Todas as pessoas que se registam na Suécia tem médico de família. Portanto, como primeira medida: não deixar nenhum cidadão sem cuidados primários. Aqui a maior parte dos cuidados de saúde são prestados por enfermeiros, incluindo as crianças que passam primeiro pela consulta de enfermagem. Ou seja, como segunda medida: dar mais responsabilidade aos enfermeiros para que em todas as faixas etárias fossem eles a dar a primeira resposta. Outra medida: ter enfermeiros nas escolas. Aqui as crianças até aos 9/10 anos são seguidas no centro de saúde e a partir dos 10 anos, o acompanhamento quer físico quer psicológico, bem como vacinas, pesagem, etc., é feito por enfermeiros especializados. Caso seja algo grave a criança é encaminhada para o médico. Em relação aos adultos, somos chamados a tempo para fazer rastreios.
Algo curioso, do meu ponto de vista, é que aqui não há urgências a abarrotar.
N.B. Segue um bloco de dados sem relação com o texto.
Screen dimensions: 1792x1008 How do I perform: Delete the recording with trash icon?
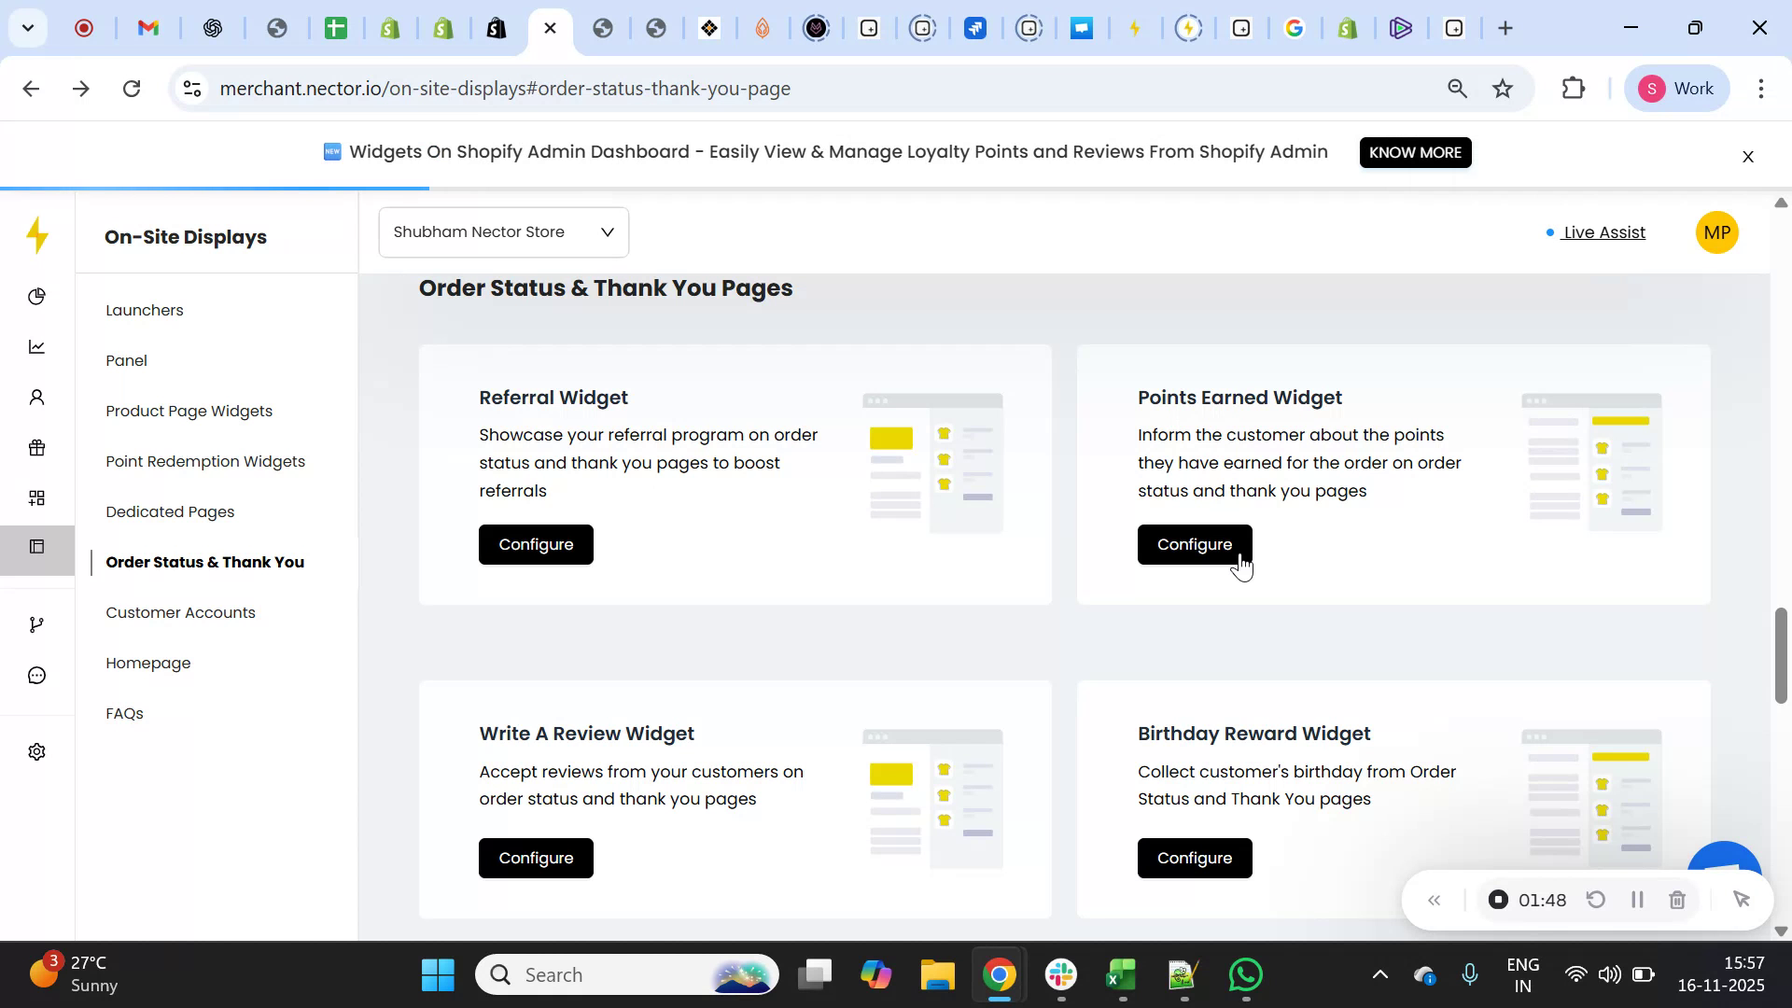[x=1677, y=900]
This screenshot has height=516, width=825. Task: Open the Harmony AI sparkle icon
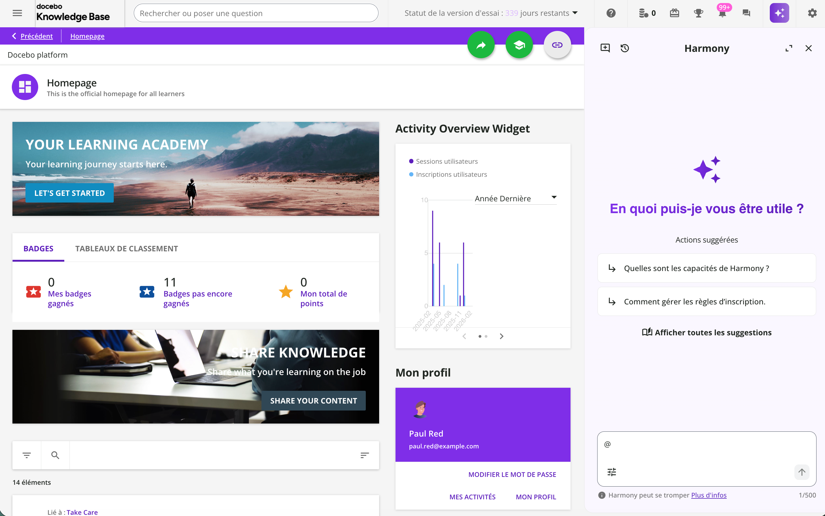(779, 13)
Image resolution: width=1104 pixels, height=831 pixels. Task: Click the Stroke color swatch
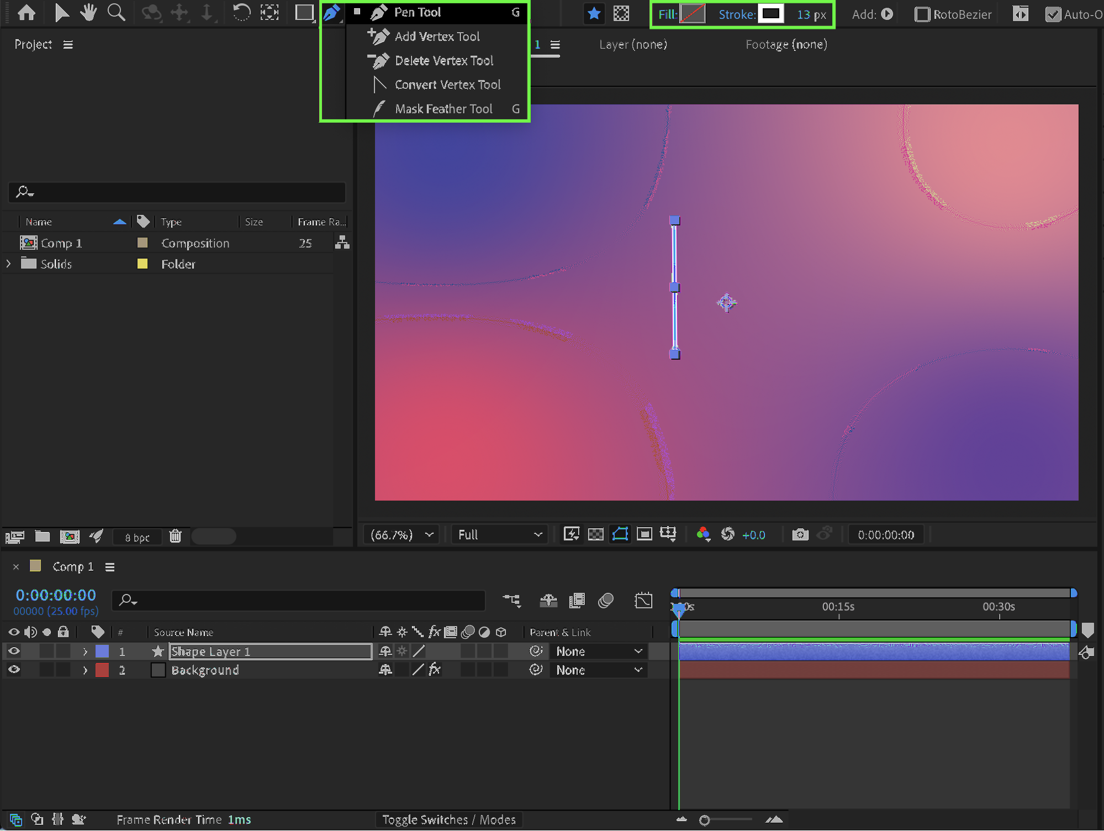(770, 14)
Só se pode lá ir com autorização do 1177, que é o equivalente à linha Saúde 24. Existem locais apropriados (que são urgências mais pequenas, geralmente associadas aos centros de saúde que funcionam de dia e de noite onde há um sistema de drop-in). Portanto, outra medida: dar mais poderes aos centros de saúde, passando por dar mais poder aos enfermeiros, ficando as urgências reservadas a quem realmente precisa, sendo que essa triagem nunca poderia ser feita pelo próprio doente. E por último: criar um sistema online de renovação de medicação que esteja comprovada como sendo crónica, para os utentes não entupirem os centros de saúde.
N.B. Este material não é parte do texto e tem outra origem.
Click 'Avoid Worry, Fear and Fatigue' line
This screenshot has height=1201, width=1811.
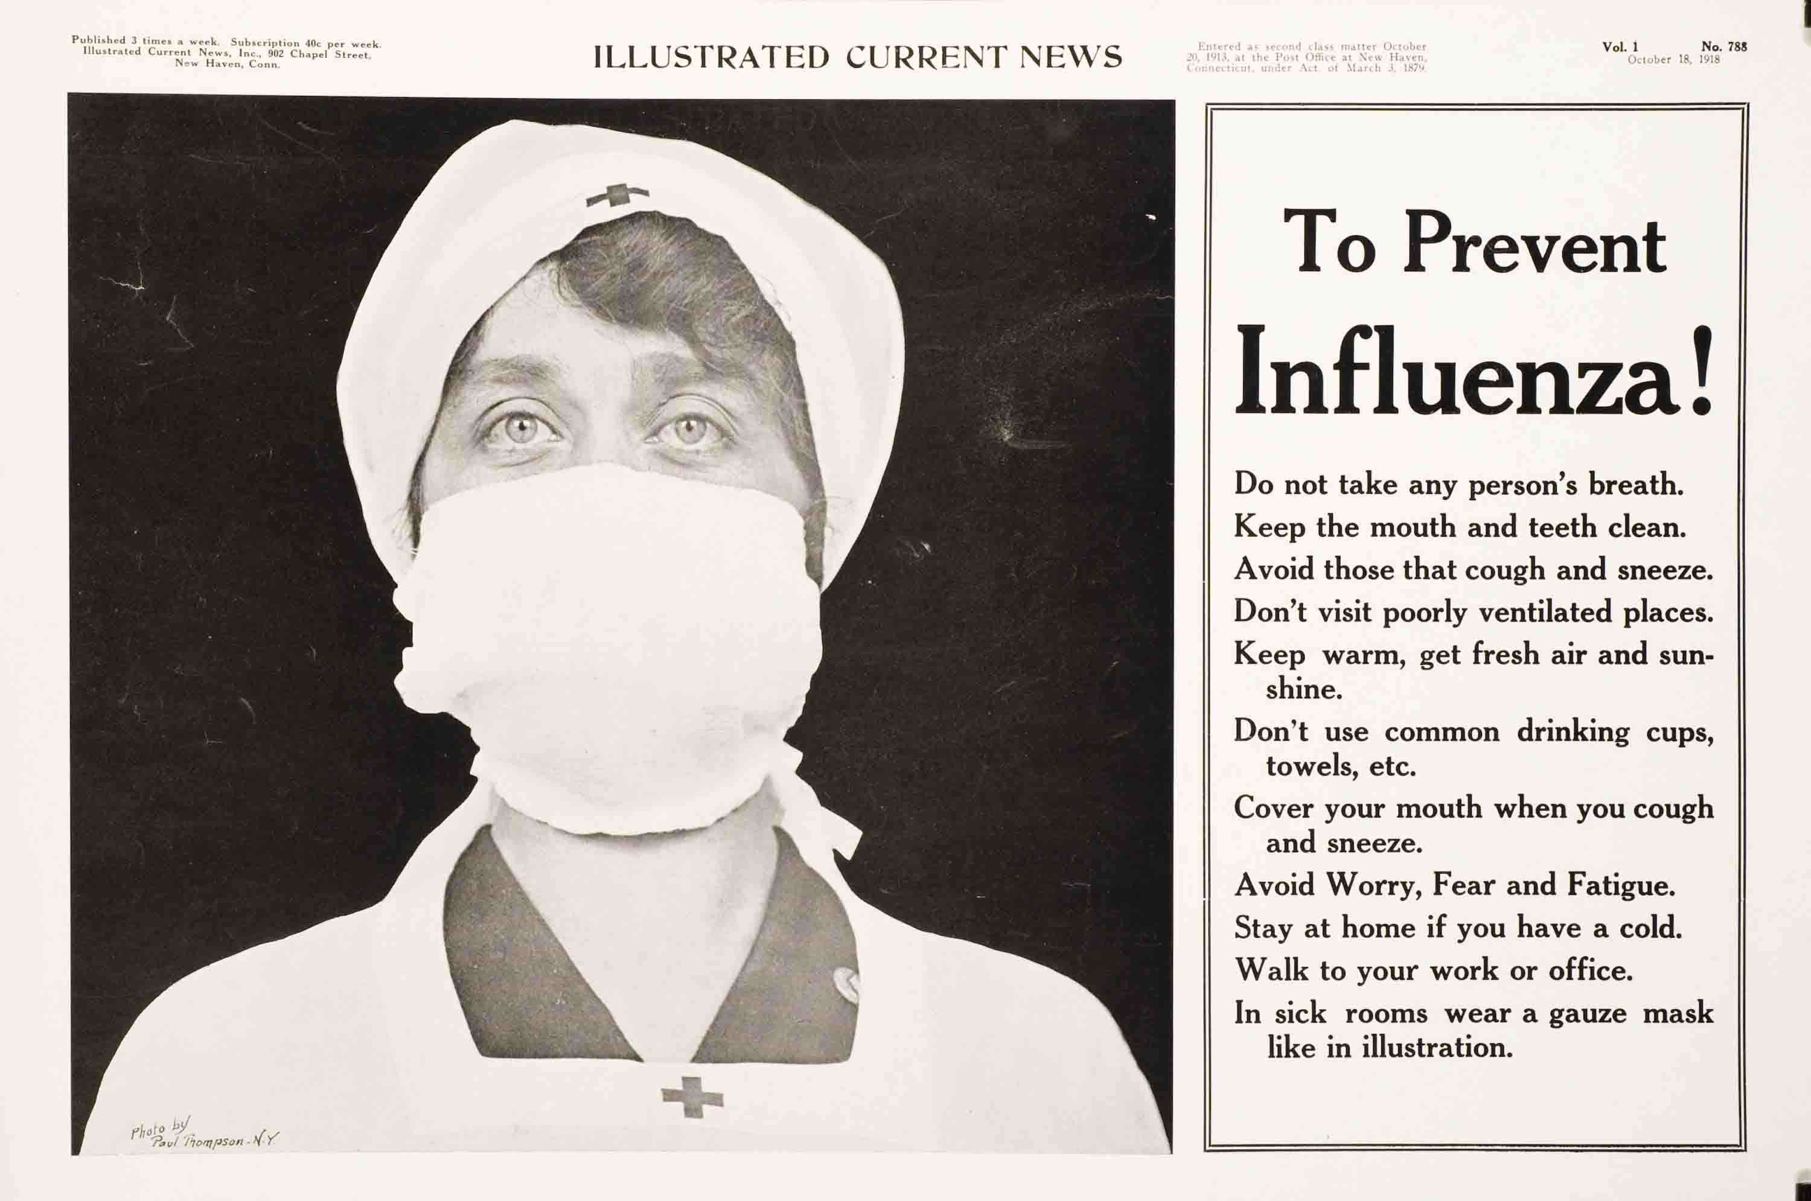(x=1455, y=885)
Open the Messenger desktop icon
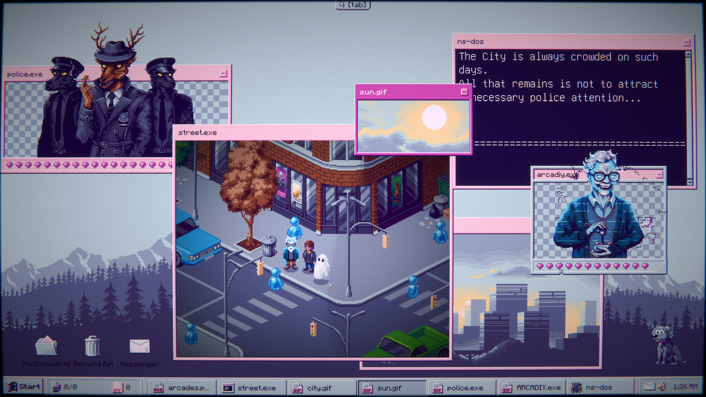The height and width of the screenshot is (397, 706). (139, 348)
O regresso a Portugal está nos planos? Em que circunstâncias?
Não, a não ser por questões familiares graves.
Como vê a evolução da profissão farmacêutica em Portugal?
Muito sinceramente não vejo evolução positiva.
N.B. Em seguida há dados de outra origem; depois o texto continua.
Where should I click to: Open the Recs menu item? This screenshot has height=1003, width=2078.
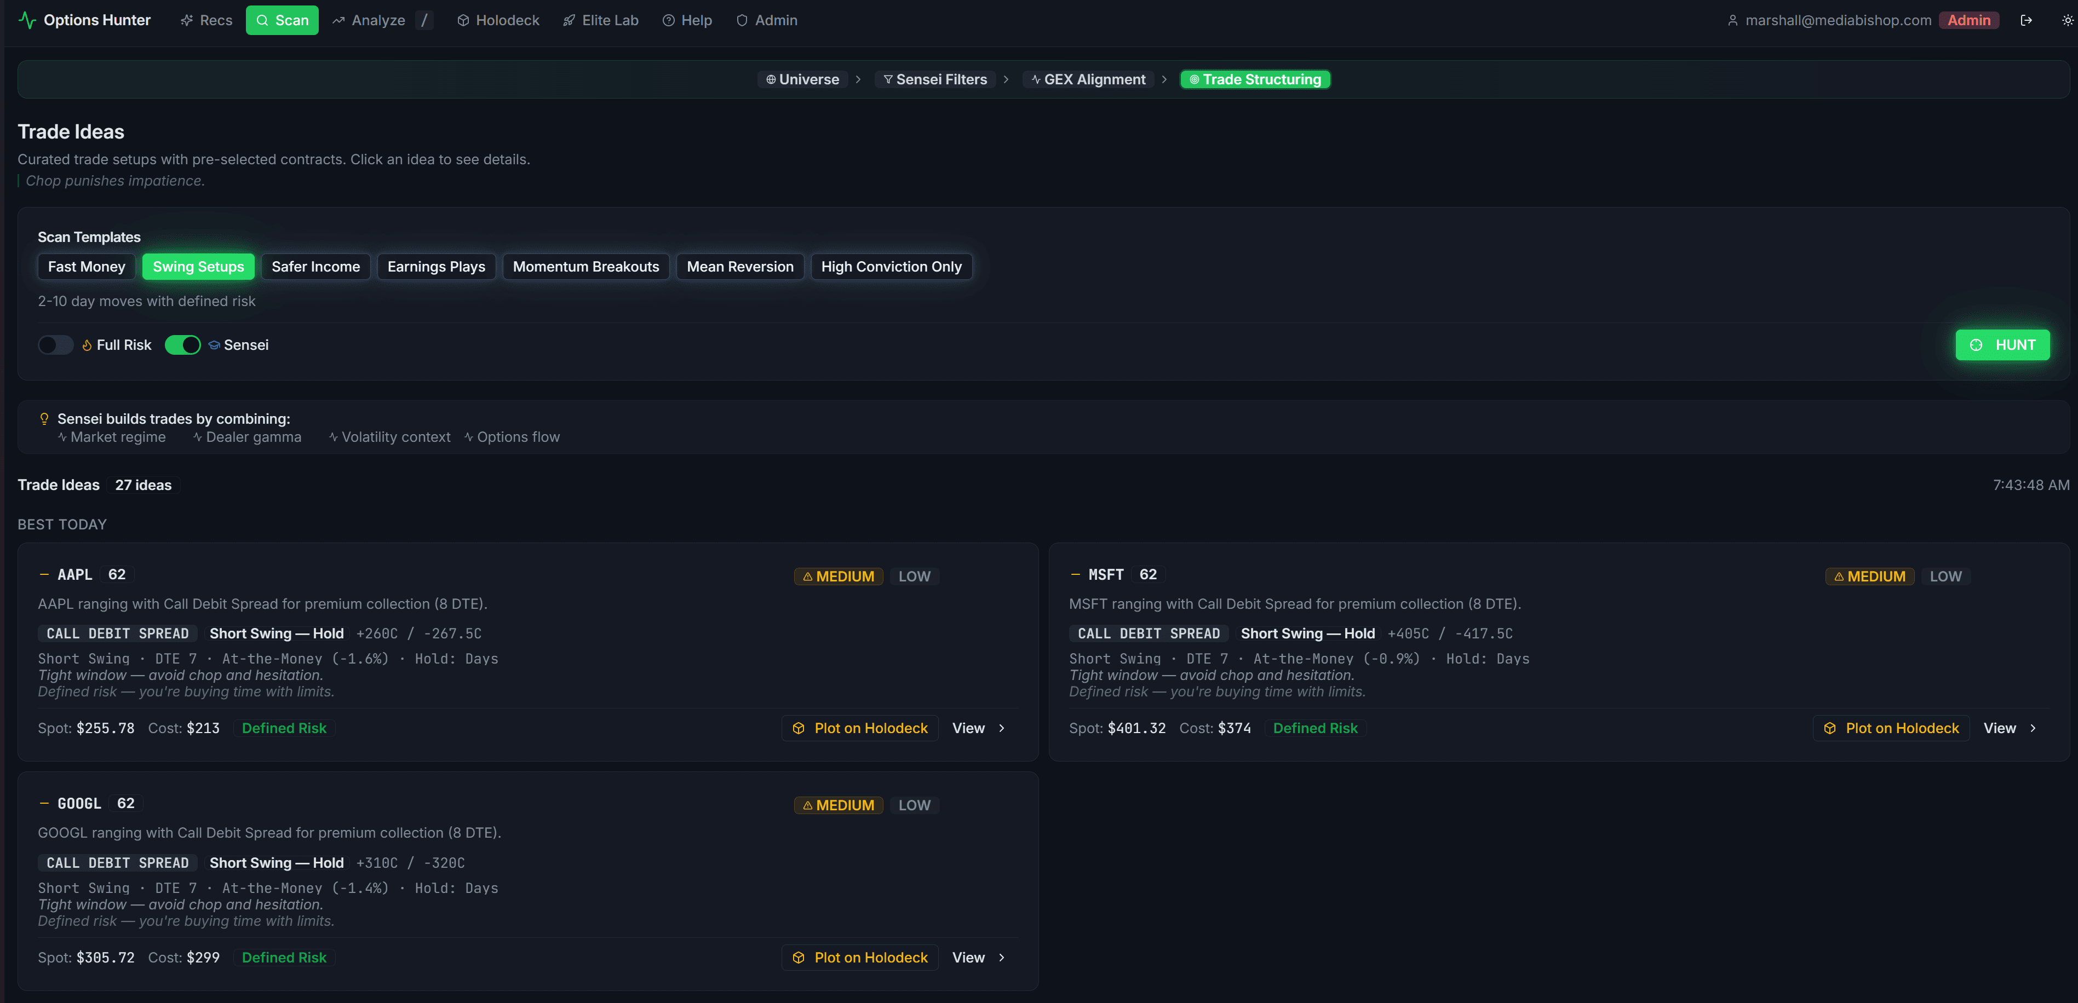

Todos os anos, durante os meses de Verão, há muitos alunos finalistas do secundário a preparar a candidatura à universidade. Que descrição faria do curso de Ciências Farmacêuticas e das saídas profissionais para ajudar estes candidatos a decidir?
O curso é bastante completo, ainda hoje aplico as bases que aprendi, mas na minha opinião são apresentadas como saídas profissionais diretas a farmácia comunitária e a hospitalar. Tudo o resto requer especialização em mestrados, sendo que o nosso junta mestrado integrado. Eu, por exemplo, voltei à Faculdade de Farmácia para fazer Mestrado porque o curso base não chegava para a área pela qual enveredei e depois fiz o Doutoramento em Química com especialização em Química Teórica e Modulação Molecular (um nome muito pomposo para dizer Química Computacional).
Quais foram as situações que a desiludiram mais em Farmácia Comunitária?
A primeira foi sem dúvida os horários, a forma como era tratada e por não antever progressão na carreira. Do ponto de vista da entidade patronal era muito bem tratada, mas eles nunca perceberam que o que leva as pessoas a uma determinada Farmácia é na minha opinião o atendimento da equipa que está atrás do balcão. Atender ao público não é fácil, mas o balanço era positivo, entre os mal-humorados e as pessoas simpáticas. Outra questão, que foi a gota de água, foi a o facto de ser obrigada a impingir consumíveis às pessoas que eu sabia que não tinham capacidade para comprar. A farmácia tornou-se cada vez mais num negócio e eu saí da faculdade com a ideia de que nós, farmacêuticos, somos os profissionais do medicamento e que temos um papel relevante na sociedade. Trabalhei 5 anos em farmácia comunitária e a minha realidade começou a não ser essa.
Do que é que tem mais saudades do seu trabalho em Comunitária?
De certas pessoas e da importância que alguns utentes nos davam enquanto profissionais diferenciados.
Quais são os seus projetos a médio prazo?
Em termos profissionais, desenvolver o meu projeto de investigação na AstraZeneca em Gotemburgo, local onde atualmente trabalho. E em termos pessoais dar oportunidade aos meus filhos de um futuro melhor, com mais escolhas e melhor qualidade de vida.